BUJUMBURA, 6 juil (ABP) – La Commission nationale indépendante des droits de l’homme (CNIDH) a présenté à l’Assemblée nationale le rapport annuel édition 2016 et celui du premier semestre 2017 sur la situation des droits de l’homme, ce mercredi le 5 juillet 2017, à l’hémicycle de Kigobe, a-t-on constaté sur place.
Ce rapport détaillé sur 155 pages fait constater une nette amélioration de la situation sécuritaire et des droits de l’homme dans le pays et une diminution sensible des violations des droits de l’homme notamment les cas d’arrestations et de torture. Les diverses activités mentionnées par la CNIDH sont entre autres la réception des plaintes, les visites faites sur terrain, les participations dans des ateliers et/ou séminaires tant nationaux qu’internationaux sur la promotion des droits de l’homme ainsi que des séances de sensibilisation auprès de diverses formations tant politiques qu’apolitiques.
Selon Jean Baptiste Baribonekeza (photo), le président de la CNIDH, celle-ci a pu recevoir 2033 plaintes d’allégations de violation des droits de l’homme dont 1739 liés aux droits civils et politiques, 340 liés au droit à la vie, 102 aux enlèvements, 68 à la torture, 79 aux mauvais traitements, 788 cas de détentions arbitraires ou illégales, 100 aux VBG, 65 à la sécurité, 194 au droit à un procès équitable, et 2 à l’abus d’autorité pour l’exercice 2016.

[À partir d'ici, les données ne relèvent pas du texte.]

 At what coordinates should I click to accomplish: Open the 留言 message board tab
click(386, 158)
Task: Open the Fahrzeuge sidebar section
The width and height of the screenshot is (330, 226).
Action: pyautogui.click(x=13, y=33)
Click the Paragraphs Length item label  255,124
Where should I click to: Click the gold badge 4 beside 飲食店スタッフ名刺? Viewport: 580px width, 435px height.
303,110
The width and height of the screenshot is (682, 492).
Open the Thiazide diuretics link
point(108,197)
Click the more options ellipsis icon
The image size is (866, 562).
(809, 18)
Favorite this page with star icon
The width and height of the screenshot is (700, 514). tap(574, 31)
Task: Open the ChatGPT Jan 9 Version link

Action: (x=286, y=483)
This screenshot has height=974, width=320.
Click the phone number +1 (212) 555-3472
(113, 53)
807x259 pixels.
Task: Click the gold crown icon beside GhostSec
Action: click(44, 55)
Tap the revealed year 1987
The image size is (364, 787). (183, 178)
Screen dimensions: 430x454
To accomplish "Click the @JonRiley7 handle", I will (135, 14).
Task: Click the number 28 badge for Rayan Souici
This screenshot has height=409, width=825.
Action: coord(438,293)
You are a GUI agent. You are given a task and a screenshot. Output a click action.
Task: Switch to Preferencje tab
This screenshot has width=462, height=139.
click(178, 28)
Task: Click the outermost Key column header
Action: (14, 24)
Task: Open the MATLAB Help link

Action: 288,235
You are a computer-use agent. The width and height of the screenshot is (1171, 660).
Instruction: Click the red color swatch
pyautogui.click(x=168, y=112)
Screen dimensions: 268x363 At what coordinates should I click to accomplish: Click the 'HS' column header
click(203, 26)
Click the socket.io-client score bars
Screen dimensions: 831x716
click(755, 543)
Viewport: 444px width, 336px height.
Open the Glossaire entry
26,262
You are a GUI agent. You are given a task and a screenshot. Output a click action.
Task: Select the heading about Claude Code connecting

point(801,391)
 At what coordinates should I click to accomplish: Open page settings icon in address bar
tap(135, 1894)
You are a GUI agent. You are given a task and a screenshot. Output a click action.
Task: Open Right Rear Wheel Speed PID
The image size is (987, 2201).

Au premier semestre 2017, la CNIDH a enregistré seulement 498 saisines dont 315 liés aux droits civils et politiques, 37 liées aux allégations d’atteinte au droit à la vie, 21 aux cas d’enlèvement ou de disparition, 24 aux allégations de torture, 12 aux coups et blessures, 49 aux allégations d’arrestation arbitraire ou illégale, 43 aux VBG, 36 à la sécurité de sa personne, 86 au droit à un procès équitable, 3 au trafic des êtres humains et un au droit à la non-discrimination sur base de statut d’handicapé ; ce qui témoigne une avancée très significative, a déclaré Baribonekeza.
Dans ce rapport, M. Baribonekeza a signalé que la situation socio-économique et humanitaire est bonne du fait de la grande nouveauté incarnée par la loi budgétaire burundais de 2017 qui dit que 70% de fonds du budget de l’Etat proviendront des ressources financières internes. Par ailleurs il se réjouit que 60 000 réfugiés de 2015 sur 364 723 enregistrés par le HCR se sont rapatriés en 2016.
Néanmoins, M. Baribonekeza a fait savoir que malgré cette avancée, des défis dans le fonctionnement du système judiciaire particulièrement liés au respect des garanties légales, l’ignorance de la loi par la population et le manque d’accès à l’assistance judiciaire, la résistance à l’exécution des décisions judiciaires et l’abus des recours contre les mesures d’exécution ont été constatés ainsi que des cas d’assassinats et de tentatives d’assassinat.
En outre, ce rapport évoque l’approfondissement des malentendus entre le gouvernement et certaines organisations de la société civile mais par contre apprécie et soutient l’effort du gouvernement pour la réouverture de certaines stations de radios et la liberté de la presse constatée.
La CNIDH, à travers ce rapport, recommande aux medias de faire preuve de professionnalisme en donnant une information bien documentée, équilibrée et de manière constructive afin d’éviter la propagande de haine, surtout de haine ethnique. M. Baribonekeza ajoute qu’il n’y a pas au Burundi de groupe de gens qui serait en train d’être menacé.
La CNIDH termine ce rapport en recommandant au gouvernement de bien restructurer sa politique pour trouver une solution au problème de mendicité et des enfants de la rue. Elle promet de continuer à poursuivre et intensifier ses efforts en matière de promotion des droits de l’homme au Burundi surtout auprès des responsables politiques et de la population sur la tolérance politique, la coexistence pacifique et les élections apaisées.